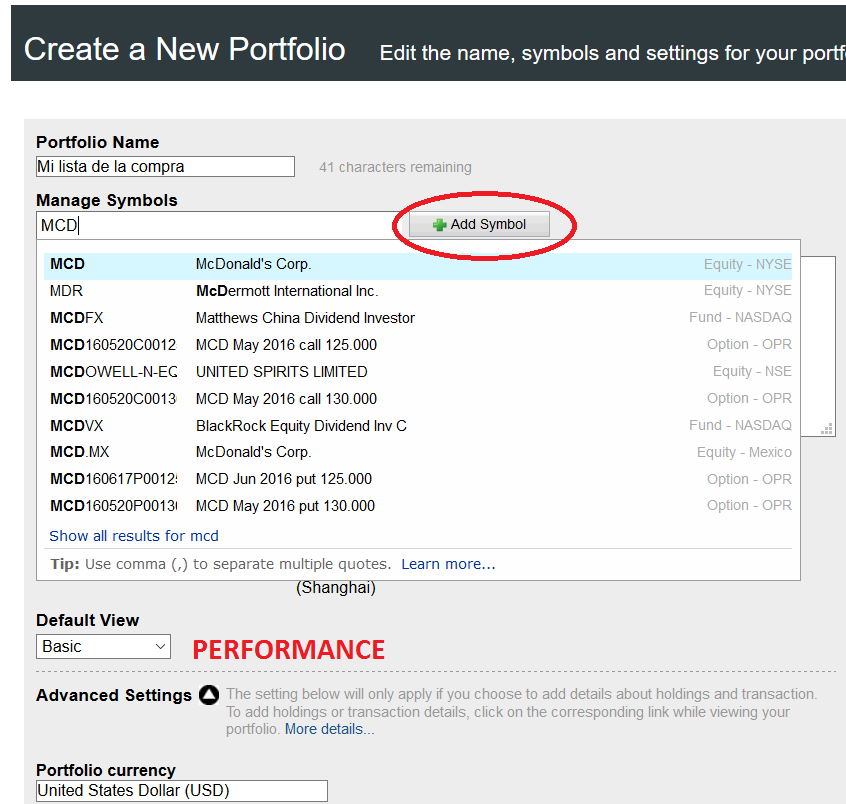Collapse the Advanced Settings arrow icon
Image resolution: width=846 pixels, height=804 pixels.
click(208, 695)
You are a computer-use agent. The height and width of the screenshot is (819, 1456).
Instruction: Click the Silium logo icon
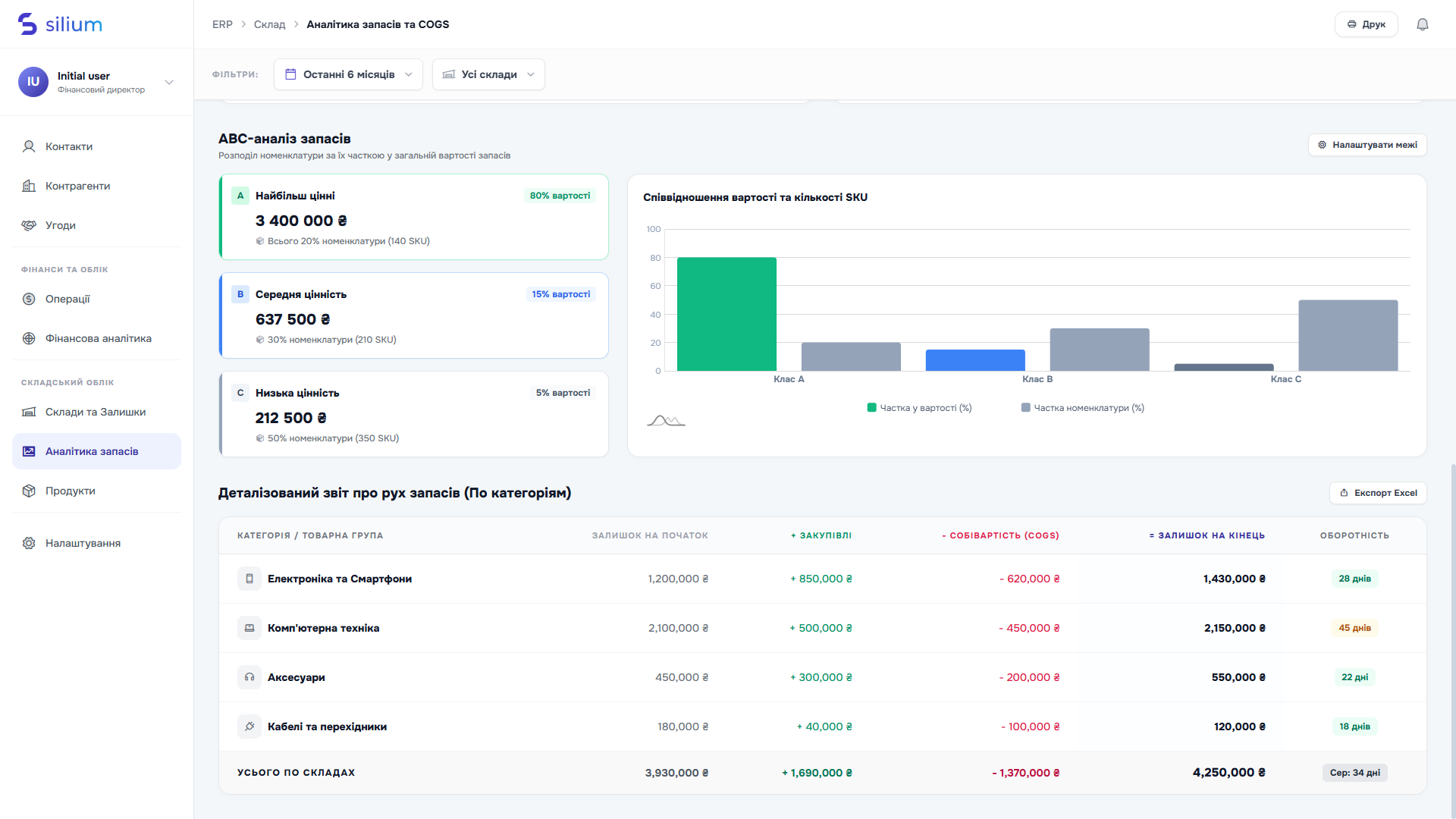pos(27,24)
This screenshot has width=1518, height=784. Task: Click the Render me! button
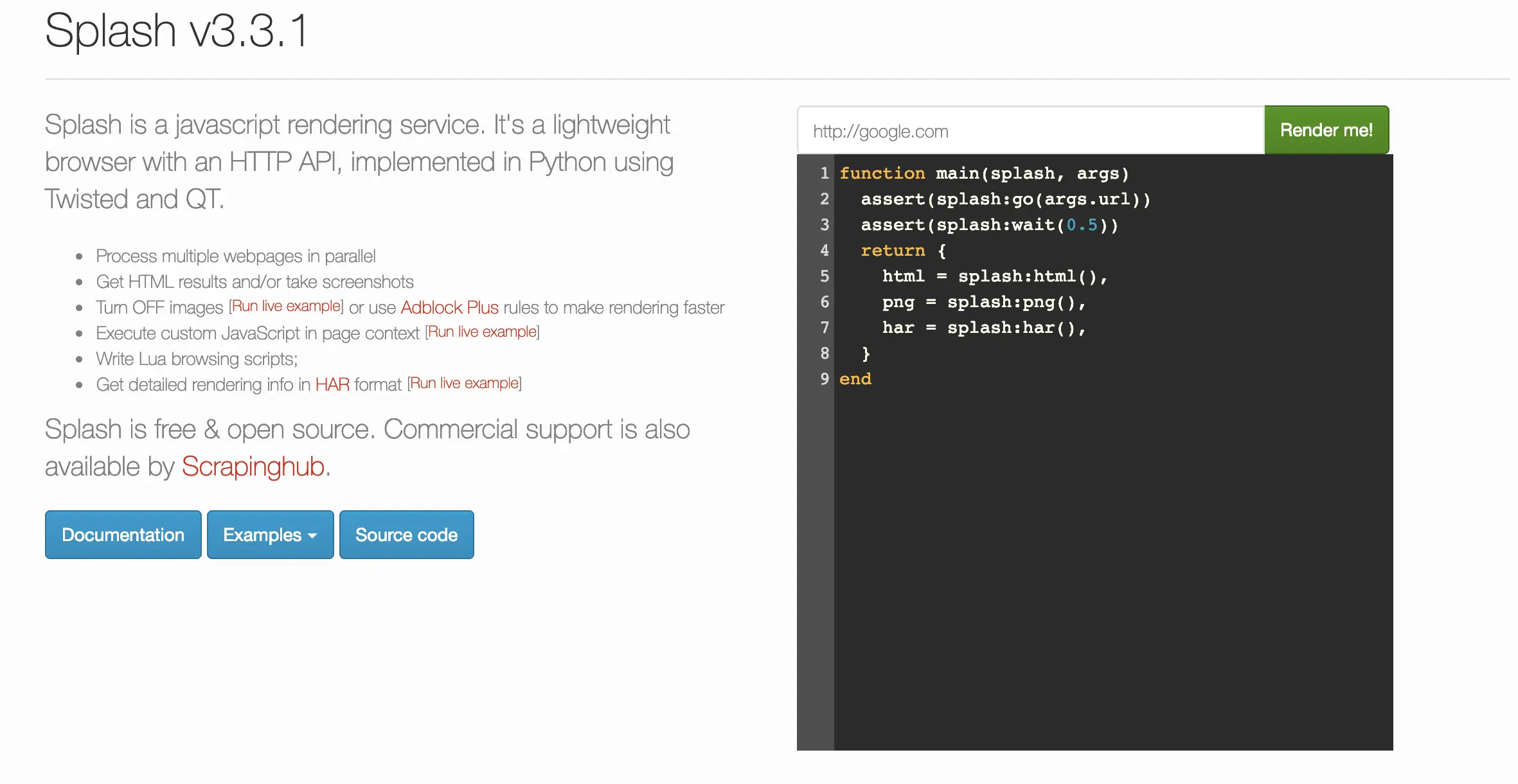[x=1326, y=130]
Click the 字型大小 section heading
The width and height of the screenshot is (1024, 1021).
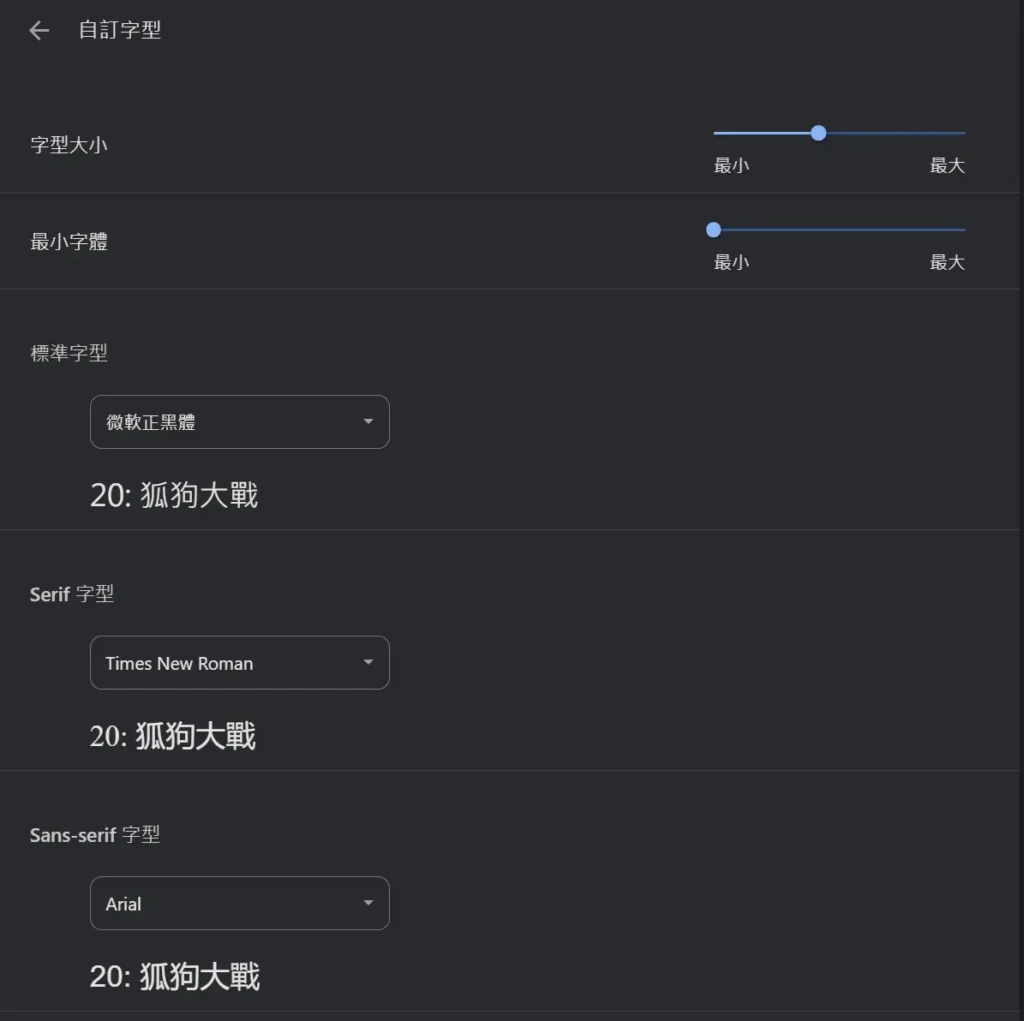(70, 143)
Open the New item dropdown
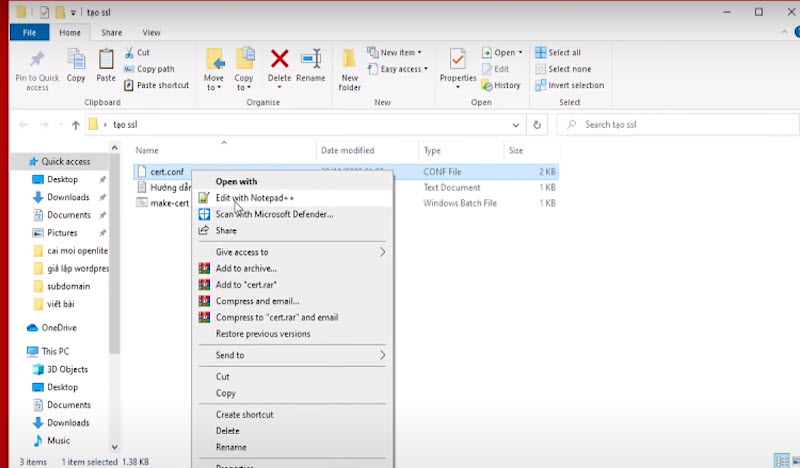The width and height of the screenshot is (800, 468). point(394,52)
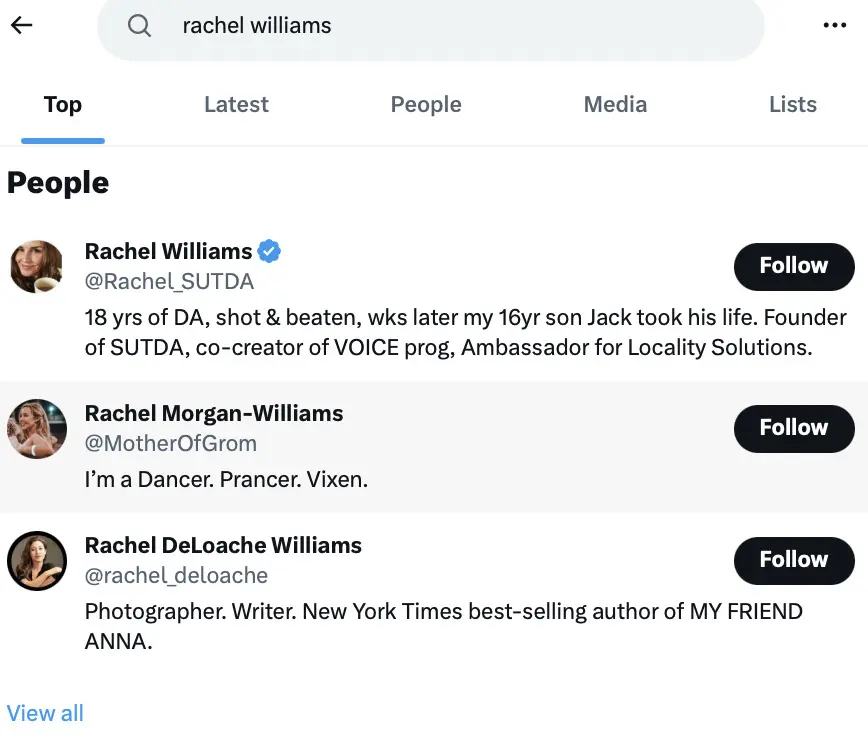Open the Media tab
This screenshot has height=754, width=868.
[x=615, y=105]
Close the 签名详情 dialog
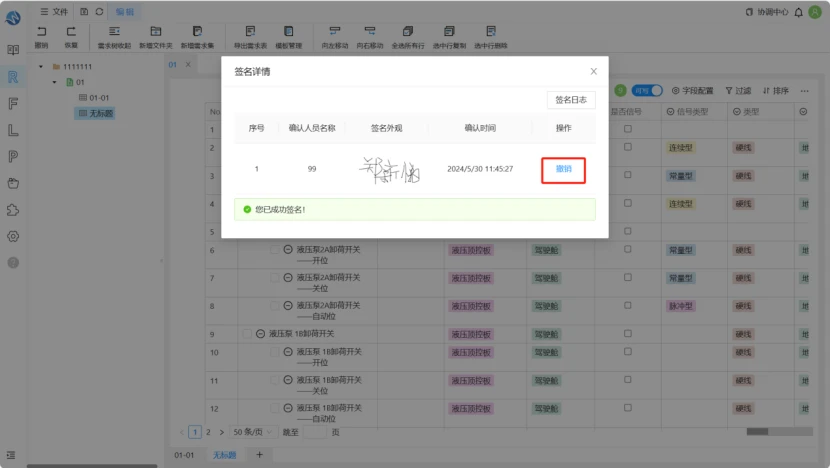The width and height of the screenshot is (831, 468). point(594,72)
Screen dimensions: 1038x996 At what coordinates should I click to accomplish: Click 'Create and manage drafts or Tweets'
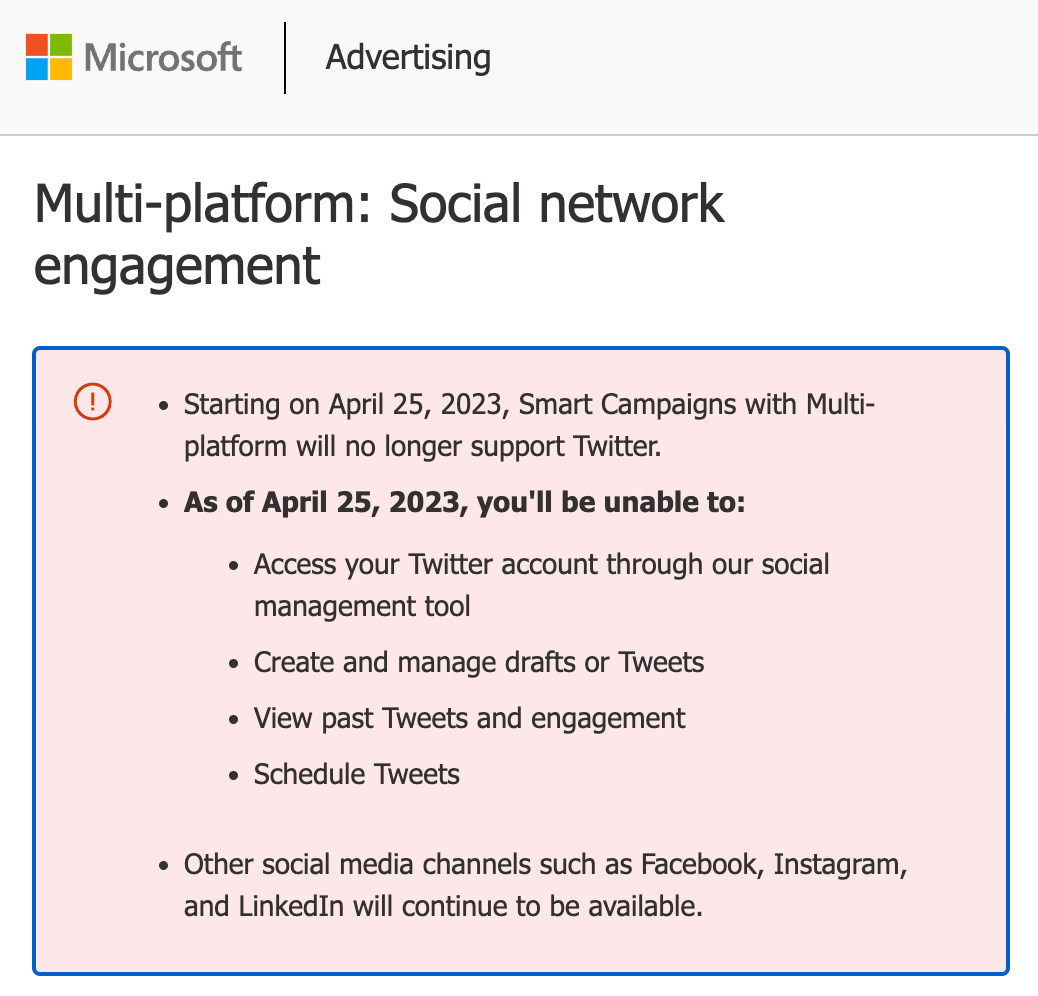coord(479,662)
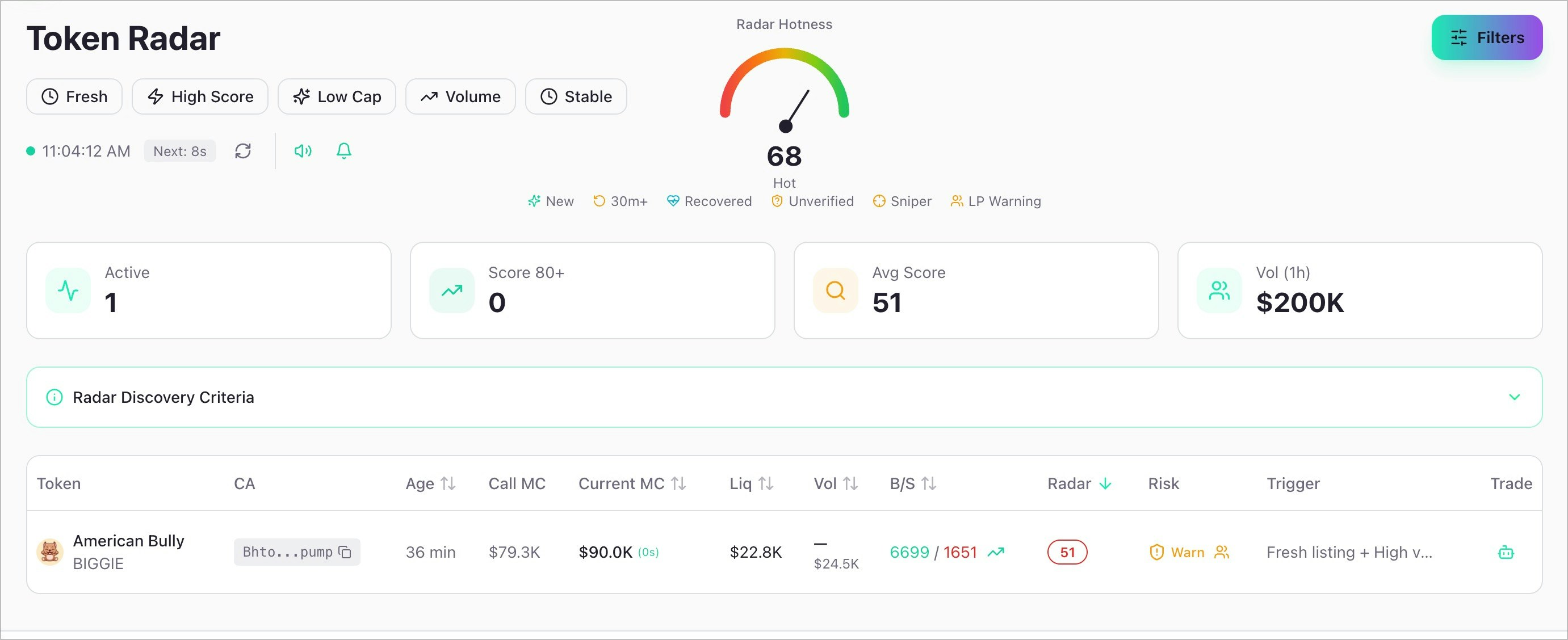This screenshot has width=1568, height=640.
Task: Click the Active pulse icon in the card
Action: (x=68, y=291)
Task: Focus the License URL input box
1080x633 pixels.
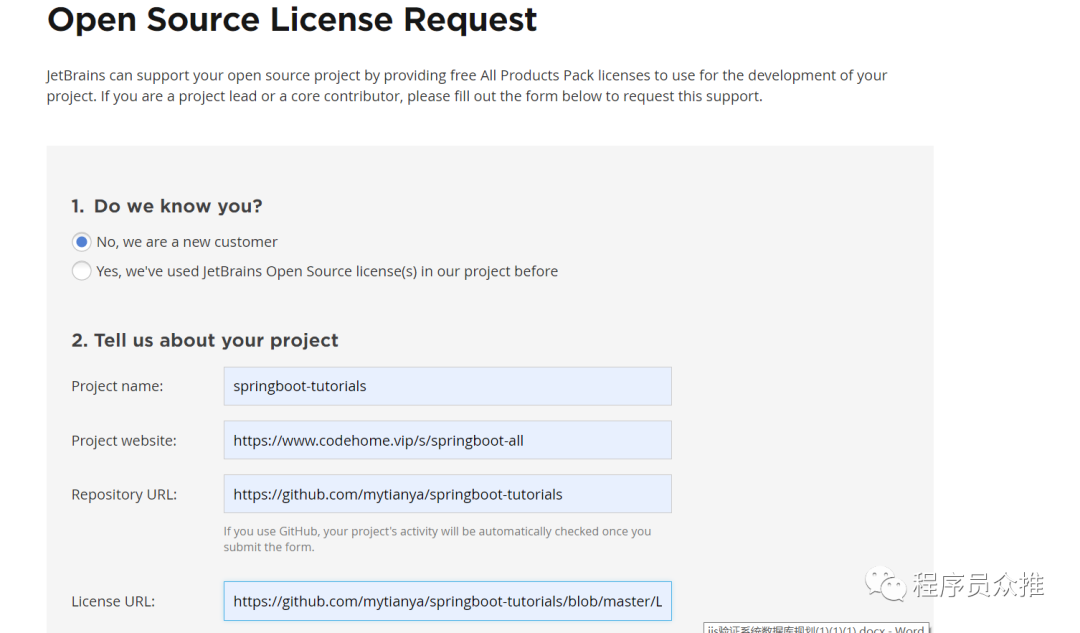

+ + + +

* EXERCISE INSTRUCTIONS *
Reproduce every line of the material above verbatim, omitting the pictures.

* FINISHED EXERCISE *
Collapse the Advanced Settings arrow icon
Image resolution: width=846 pixels, height=804 pixels.
click(208, 695)
You are a computer-use agent. The height and width of the screenshot is (819, 1456).
Instruction: Click the Silium logo icon
pos(27,24)
This screenshot has width=1518, height=784. Task: Click the Render me! button
[x=1326, y=130]
Click the 字型大小 section heading
The width and height of the screenshot is (1024, 1021).
(70, 143)
Open the New item dropdown
The width and height of the screenshot is (800, 468). point(394,52)
Open the Media tab
This screenshot has height=754, width=868.
[x=615, y=105]
Close the 签名详情 dialog
The width and height of the screenshot is (831, 468). point(594,72)
Screen dimensions: 1038x996 At what coordinates should I click to accomplish: Click 'Create and manage drafts or Tweets'
coord(479,662)
This screenshot has width=1568, height=640.
Task: Click the Active pulse icon in the card
Action: (x=68, y=291)
Task: Focus the License URL input box
1080x633 pixels.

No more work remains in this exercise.